The trio—teenagers, at her guess—were huddled together at the police seal on the front entrance. Their lookout, a curvy little number in a black skin-suit and wrap shades, let out a shout and took off on a silver airboard.

Kids scattered, leaping solo or in tandem on other boards, plowing through shrubbery, onto the sidewalk, into the street between vehicles that squealed and honked.

Eve heard looney, loopy laughter as they whipped around the corner.

“You’re not going after them?” Peabody asked when Eve zipped to the curb. “Squish them like bugs?”

“No. It’s just as likely one of them will end up getting squished by a cab while I’m chasing them. Pricks.” She slammed out, jogged to the entrance to check the seal. “Tinkered with it, didn’t get through far enough to set off the alarm. Slap on a fresh one anyway, Peabody. Asshole kids. What did they plan to do, break in and have a party in the death house? Why aren’t they in school, or better yet in juvie?”

“Saturday.”

“What day?”

“Today’s Saturday, Dallas. No school on the weekends.”

“There ought to be,” she said darkly. “There ought to be school twenty-four/seven for little disrespectful creeps like that. Give them a day out, all they do is cause trouble.”

“You’d have felt better if you’d gone after and squished them.”

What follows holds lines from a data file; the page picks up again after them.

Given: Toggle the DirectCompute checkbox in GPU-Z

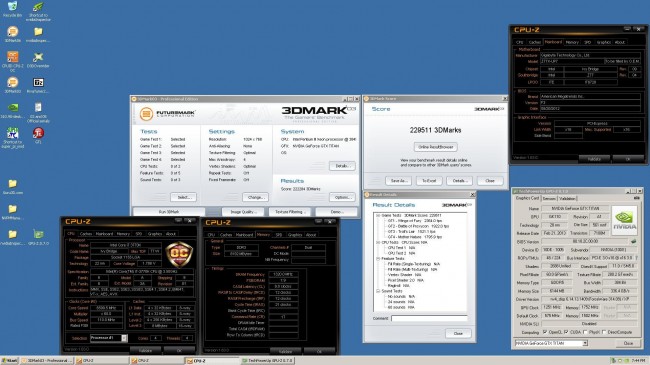Looking at the screenshot, I should tap(604, 332).
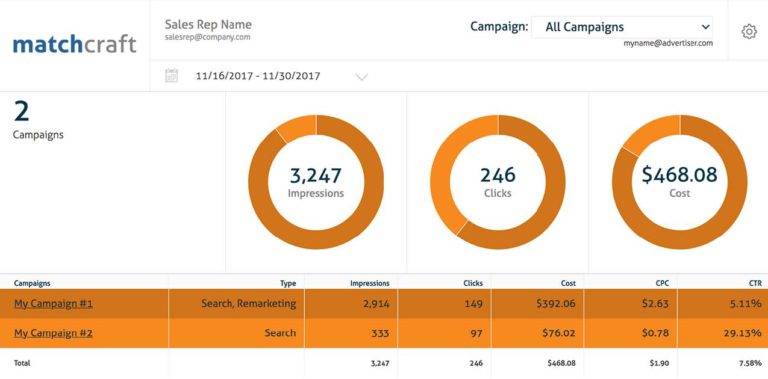Click the Campaigns column header

coord(32,283)
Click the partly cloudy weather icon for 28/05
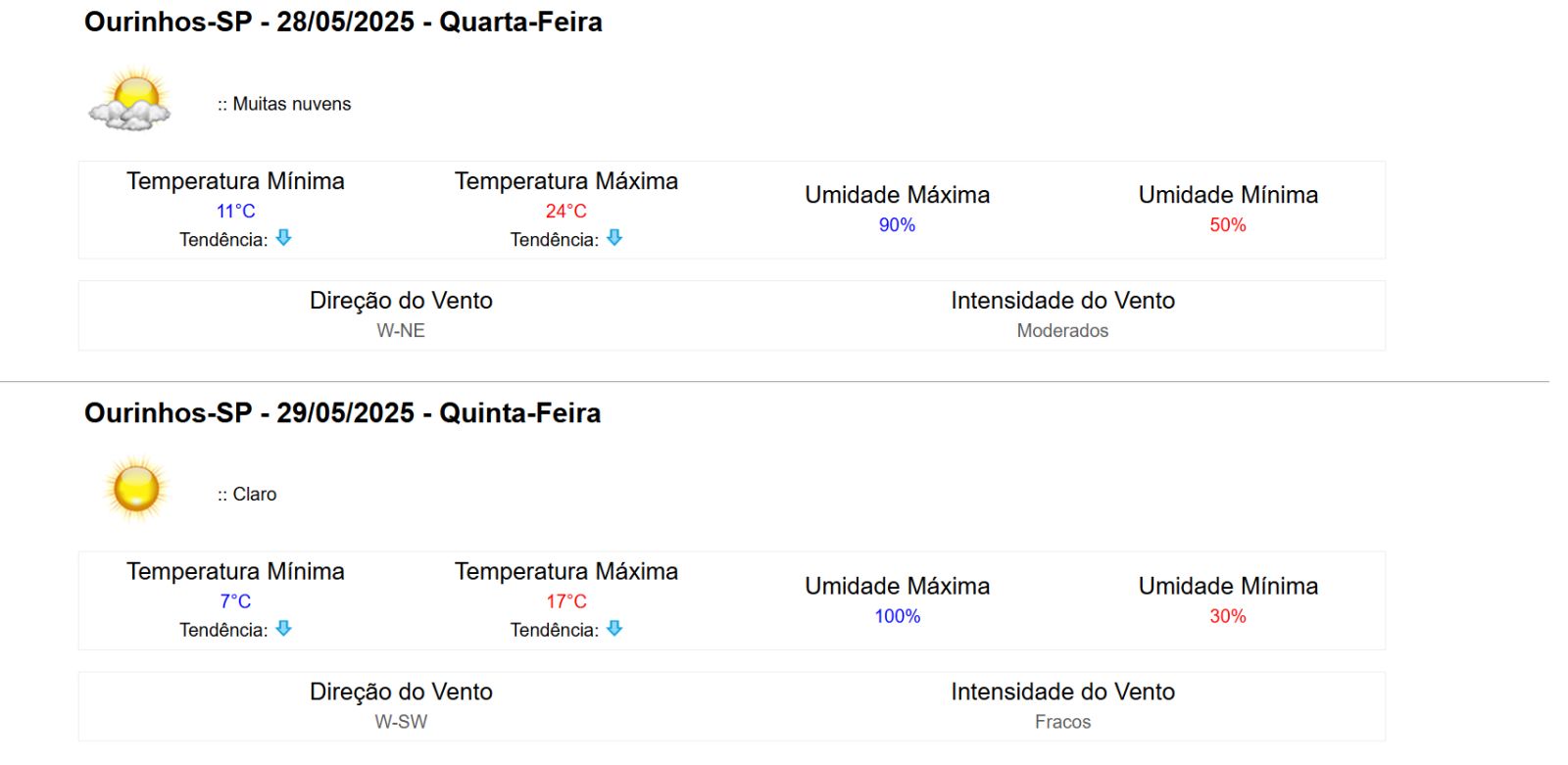 pyautogui.click(x=130, y=100)
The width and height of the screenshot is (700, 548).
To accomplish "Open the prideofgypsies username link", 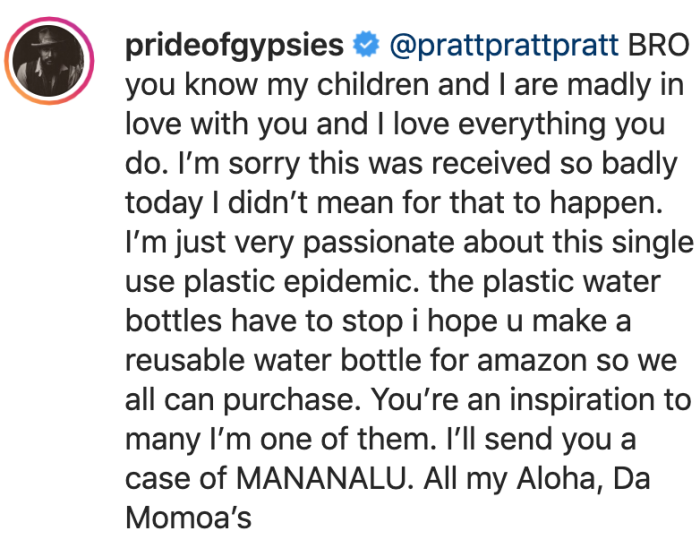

“Yeah.” She let out a breath. “Next time.” She forced herself to set it aside. “Recanvass was zip here, too. But we know Isenberry used the paralegal to get inside, get close to the family. We know the killers walked away, headed down the block, not into a neighboring building. Still, we’ll try the same investment angle here, too. They might have bought one, rented one, used it for stakeout previously.”

Her last stop was the hospital parking lot. “Not just a quick slice here. Multiple stab wounds, defensive wounds. She put up a fight, or tried to. Played with her some. Jab here, jab there. I think this was girl on girl. They let Isenberry do this one. Her file says she likes to mix it up. Clinton, he likes a silent kill—manual strangulation a specialty. Kirkendall let his brother take point there. But the other kills were his. Cold and clean. But everybody got bloody. You trust your comrades more when they get bloody along with you.”

“Easiest one to take here.” Peabody frowned at the lot, the health center. “You either hack in, get her schedule, or you hang around—who notices?—get a feel. Both, probably. You do it end of shift, late. And yeah, if it’s another woman walking your way, you don’t get the alarm bells. Little friendly nod, or Isenberry stops her, asks for directions. How do I get to the surgery wing? Vic turns, knife comes out. Sticks here, vic tries to block or run, gives her another jab. Works her back, away from the building. Some of the wounds were shallow, just nasty little sticks. Finishes her off. Rendezvous, and you’re gone.”

Yeah, Eve thought, that was the way. “They’d have watched. Kirkendall and Clinton. Close enough for visual, or Isenberry wore a recorder. You’re not part of the kill unless you see the kill. We find their base, we’re going to find vids of every murder. They’d study them like Arena Ball players study the vid of a game. Looking for flaws, for moves, ways to improve.”